I’ve been playing Magic since a little before the start of the Modern format. I have fond memories of playing with Soul Sisters and getting horrifically crushed by it. You can generally end up with multiple decks without spending much more than you spent for just the one if you look at cards that overlap across a number of decks. This deck is all about taking advantage of the absurdly low mana costs of both Daemogoth Titan and Daemogoth Woe-Eater. The catch is that these two Demons require a regular sacrifice to stick around.
The Mana
I have built well over 20 decks for myself, and I also build for most of our playgroup as well so… We can draw a ton of cards off Jhoira alone, but eventually we’ll reach a point where we have no more artifacts in hand and fizzle out. Recently I did an article showing how to play Commander on Magic Online for free using Cardhoarder’s new free 5 ticket loan accounts and five Commander decks that you can borrow for free using the program.
Unfortunately, as you might expect, there are a number of bad matchups that 8-Wack can face. Rakdos Scam, for instance, is dominant in the meta for a reason and can crush 8-Wack thanks to cards like Fury. Alongside this, Living End is an incredibly punishing match-up that you really won’t want to face. Build for the sake of building, and play what makes you proud to play.
Related to that last point is to find a new way of doing something. Pure freedom, being in the moment, and letting people live their best lives. Is what came out of that idea, and it’s a great change from the usual safisticblooddeathfireexplodiness that the color combination is known for.
While there are a few different routes for building around the Anvil, a Blood Token theme is probably the best route to go if you want to close out the game quickly. Voldaren Epicure and Bloodtithe Harvester are both great cards if you’re trying to get aggressive, but the card I feel like people are sleeping on the most here is actually Sanguine Statuette. With the amount of Artifact sacrificing that the deck does, starting turn three, that card is a 3/3 hasty creature for two mana that comes with the upside of making a sacrificeable token when played. Unlike many of the other decks we’ve looked at so far, though, this deck can grind out a long game if it needs to and has incredible reach.
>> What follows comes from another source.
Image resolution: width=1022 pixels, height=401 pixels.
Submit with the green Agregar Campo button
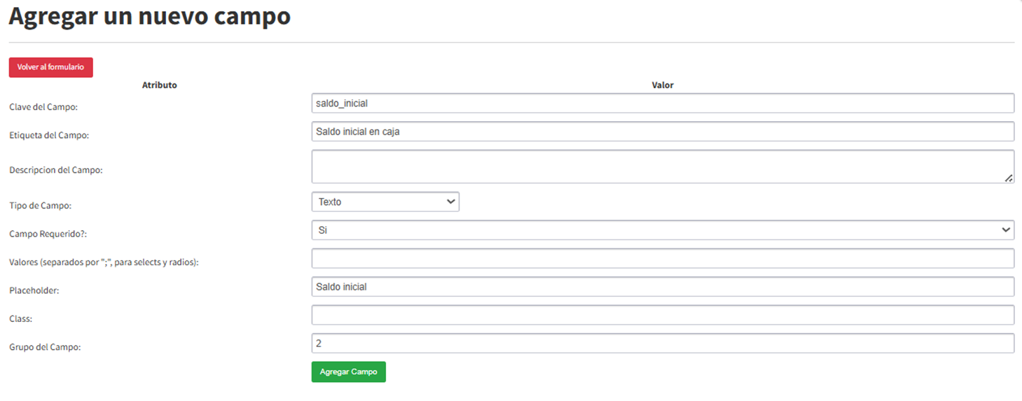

Very powerful deck, and if you are missing Deadly Dispute in Standard, I highly recommend you take it for a spin. So, how cheap can we get the deck on Magic Arena while still keeping its power?
Kenrith does a lot of things, but my personal favorite is his last black ability, which reanimates dead creatures. Mind, you can do this as many times as you want if you have the means to pay for it. I am using $1 as the breaking point for this list since it allows most of the really good budget cards to be a part of this list. The maybe-board is a listing of those cards which are borderline budget and may fluctuate into a budget range on a good day. The side board includes budget cards which are amazing but need to be built around to be automatic inclusions.
Furthermore, being a mono-colored commander means that the mana base could be as simple as 30 or so mountains. Toxic is a mechanic where when a creature with the ability deals combat damage, they will get a certain number of poison counters. If an opponent has ten or more poison counters, they automatically lose the game. Selesnya Toxic is an aggro deck that wants to deal as much toxic damage as possible to win the game early.
Thanks to this, it’s only a matter of picking the right deck, after all, if it’s not powerful, you can always upgrade it. While this does inherently demand spending a bit of extra cash, not every Commander card is $50. At its core, Bant Toxic uses its namesake mechanic to blitz through opponents by applying poison counters. The deck primarily does this by going wide, filling the board with Phyrexian Mites from Skrelv’s Hive and Crawling Chorus.